Superabsorbent polymers (SAPs), in combination with nonwoven fabrics, have revolutionised absorbent hygiene products over the past decade; and are in themselves now an industry worth over $7 billion annually.

Baby diapers represent the key end-use for SAPs, with healthy growth predicted over the coming years, while the adult incontinence market is becoming increasingly significant.
SAPs are quite remarkable in their ability to absorb up to 500 times their own weight (between 30-60 times their volume) and have been instrumental in allowing manufacturers to make lighter weight products with all the advantages this brings. The very latest components for these products will be extensively showcased at INDEX™17 in Geneva.

Now, however, Swiss scientists believe even more effective SAPs might be possible – although revealing the source of them may be a difficult sell to the diaper brands and their consumers.

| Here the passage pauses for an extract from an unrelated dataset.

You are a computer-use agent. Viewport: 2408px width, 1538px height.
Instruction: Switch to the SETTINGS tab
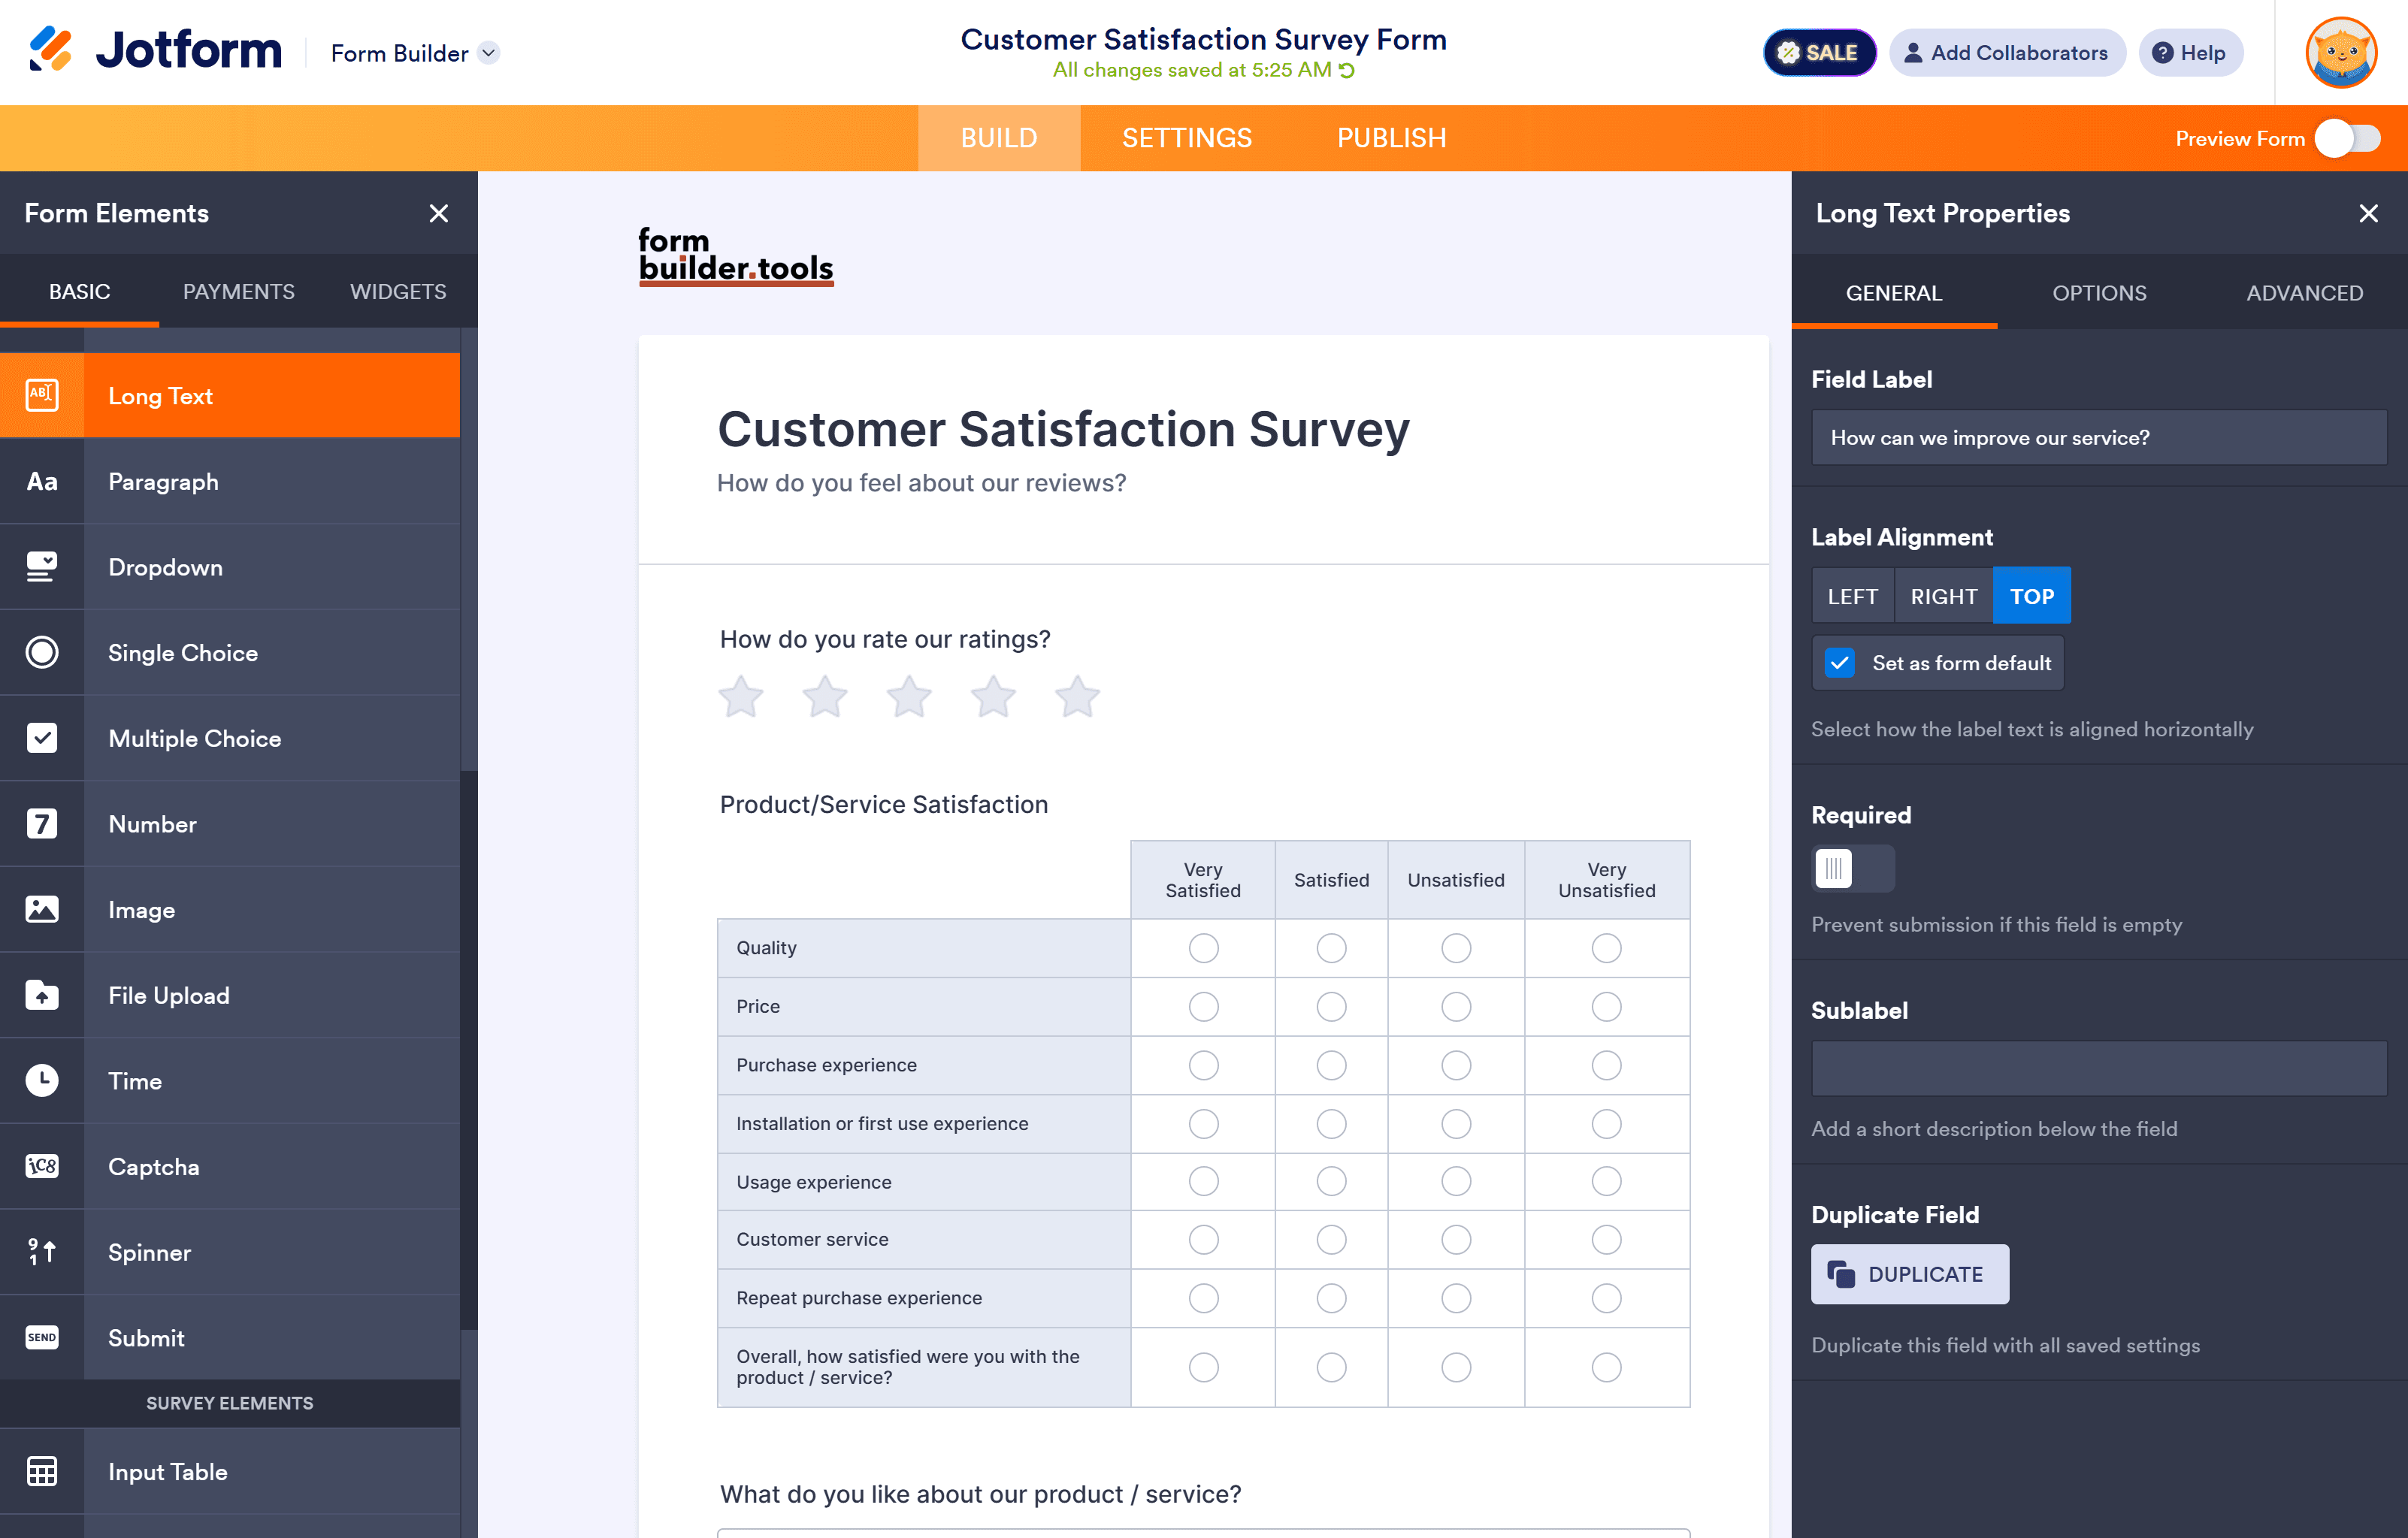pyautogui.click(x=1186, y=137)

The Atlantic hagfish has been around for 300 million years, outlived the dinosaurs and survived catastrophic meteorite impacts, warm phases and glacial periods. Even today, it continues to populate the sea at depths where it eats carrion and hunts prey.

It is not the most attractive of sea creatures – nor is the viscous, elastic exudate it secretes when attacked by a predator.

The properties of this slime, however, have attracted the attention of researchers at the ETH Laboratory of Food Process Engineering in Zurich.

Hagfish slime gels within a split second to form a massive mass – even in cold water. This immobilises vast amounts of water, forming a dilute, viscous and cohesive network. As a consequence, fish attempting to attack a hagfish are very likely to start suffocating in it and release their prey.

A three-year ETH research project, supervised by Dr Simon Kuster, is now focusing on the properties of the slime, after earlier research confirmed that it consists of two main components – 15-30-centimetre-long protein threads and mucin, which sits between the threads. The protein threads have properties similar to spider silk and are extremely tear-resistant and elastic, although only when moist.

The slime consists of almost 100% water, containing just 0.004% gelling agent. This means the weight ratio of gelling agent to water is 26,000-fold – over 200 times more than in conventional animal gelatine. Furthermore, very little energy is required for the gelling process.

The ETH researchers were especially fascinated by the protein filaments, a sphere which measures 150 micrometres in diameter while still in the glands, but which extends to threads of several centimetres in length once part of the slime. How the threads unwind from the sphere is not yet fully understood.

Kuster and his team have now partnered with a Norwegian company authorised to catch Atlantic hagfish in the wild and keep them in an aquarium – in order to further their quest to unlock the secret of the slime, and perhaps one day develop an even more super superabsorbent.